La relación entre lo vírico y el vampiro ha cobrado fuerza en estos meses de pandemia, máxime cuando medio mundo ha sido influido por la imagen del murciélago como hipotético origen del virus. Más allá de la exactitud de esta asociación, lo cierto es que la imagen del quiróptero como fuente de mal lleva siglos enraizada en nuestro imaginario cultural. 

Durante el confinamiento primaveral, la Cinemateca Francesa invitó a una serie de artistas a plasmar la pandemia y sus temores.
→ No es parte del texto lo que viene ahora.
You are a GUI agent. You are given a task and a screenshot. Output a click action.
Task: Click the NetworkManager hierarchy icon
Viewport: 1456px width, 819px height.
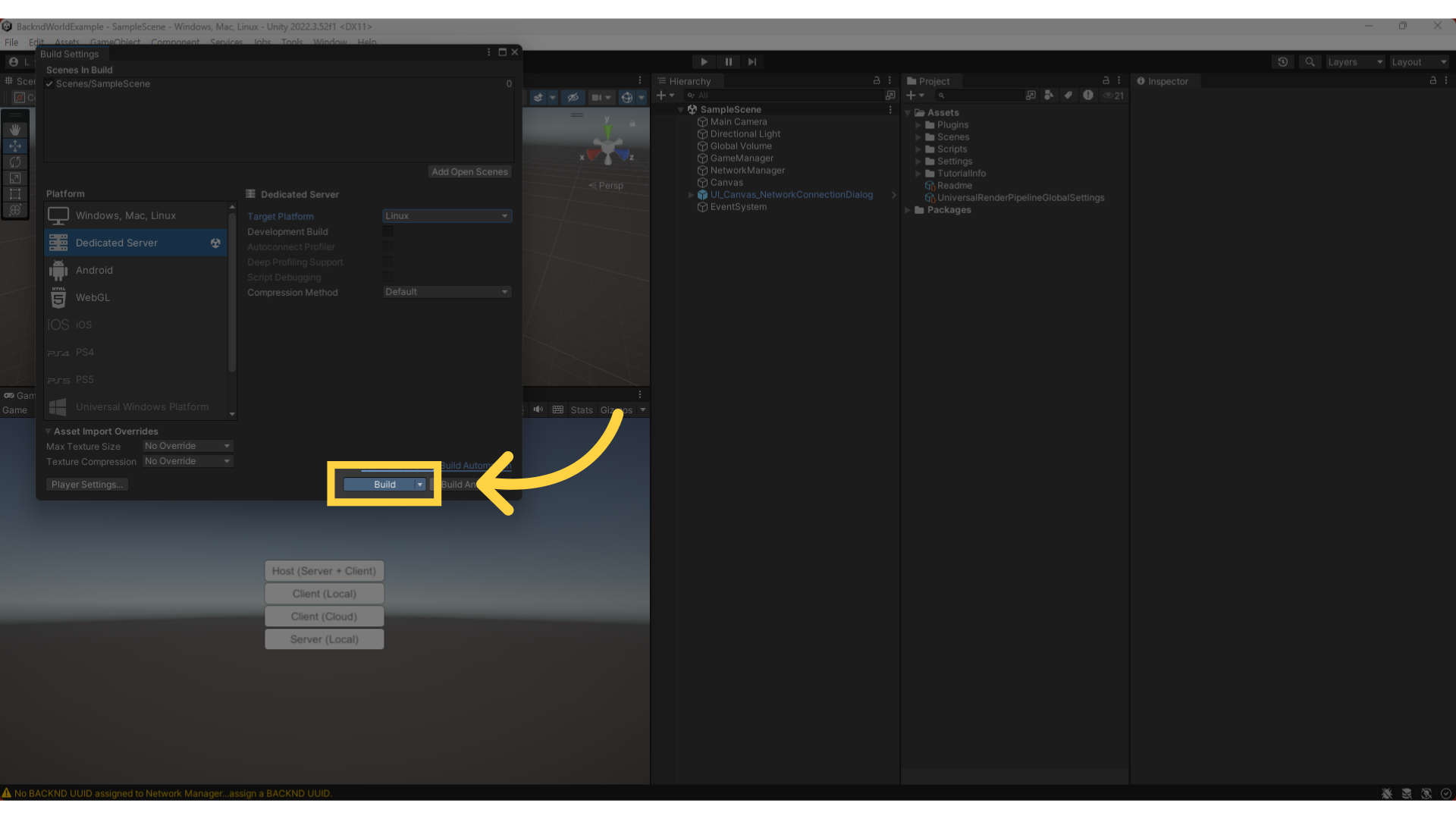703,170
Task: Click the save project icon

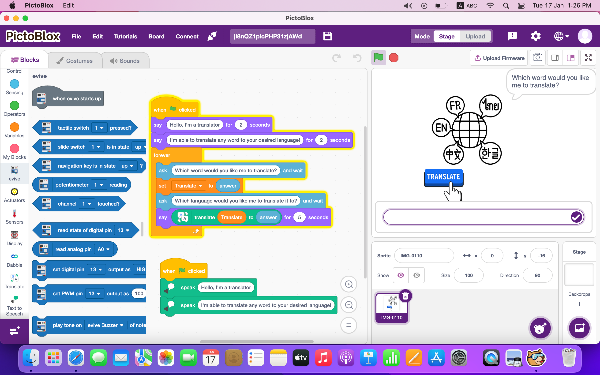Action: [x=328, y=36]
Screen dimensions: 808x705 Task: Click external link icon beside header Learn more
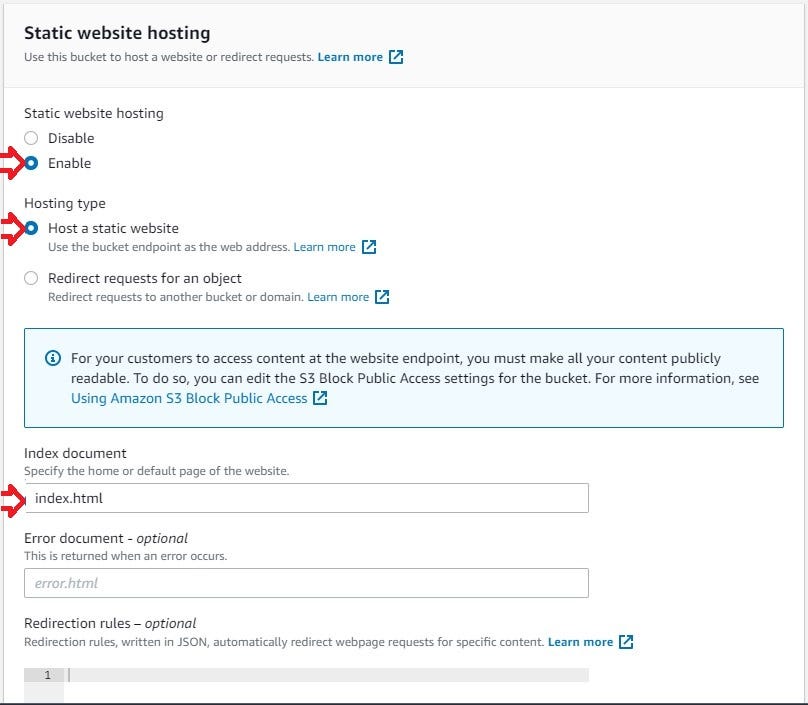(396, 57)
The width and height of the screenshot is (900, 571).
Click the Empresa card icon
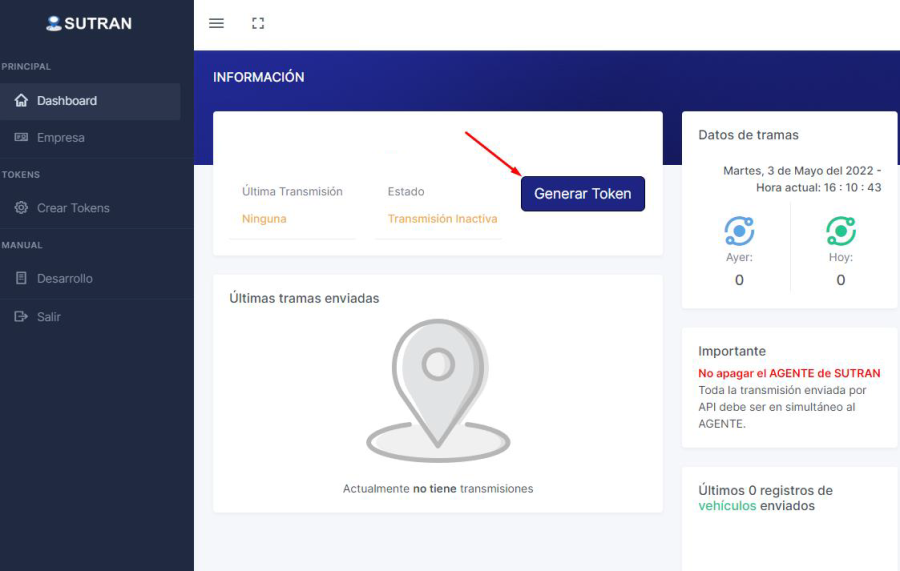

Entre los invitados, el cineasta italiano de origen armenio Yervant Giankian recuperaba una pieza de hace más de tres décadas, Fragment 1987 APE-BAT, realizada junto a su compañera Angela Ricci Lucchi, fallecida en 2018, en la que resuena la peliculita de Painlevé. Se trata de una pieza dos minutos de duración elaborada con imágenes de archivo, extraídas de su colección de cine documental silente, en la que se ve a un murciélago atacando a un mono. “En este fragmento veo una suerte de profecía. Un mensaje de altera que no había visto antes”, dijo Gianikian en la presentación de la pieza. Esa lectura, más allá de su valor artístico, viene a recordar el verdadero peligro agazapado detrás del símbolo de miedo: la mordedura irreparable, el avance de las enfermedades zoonóticas.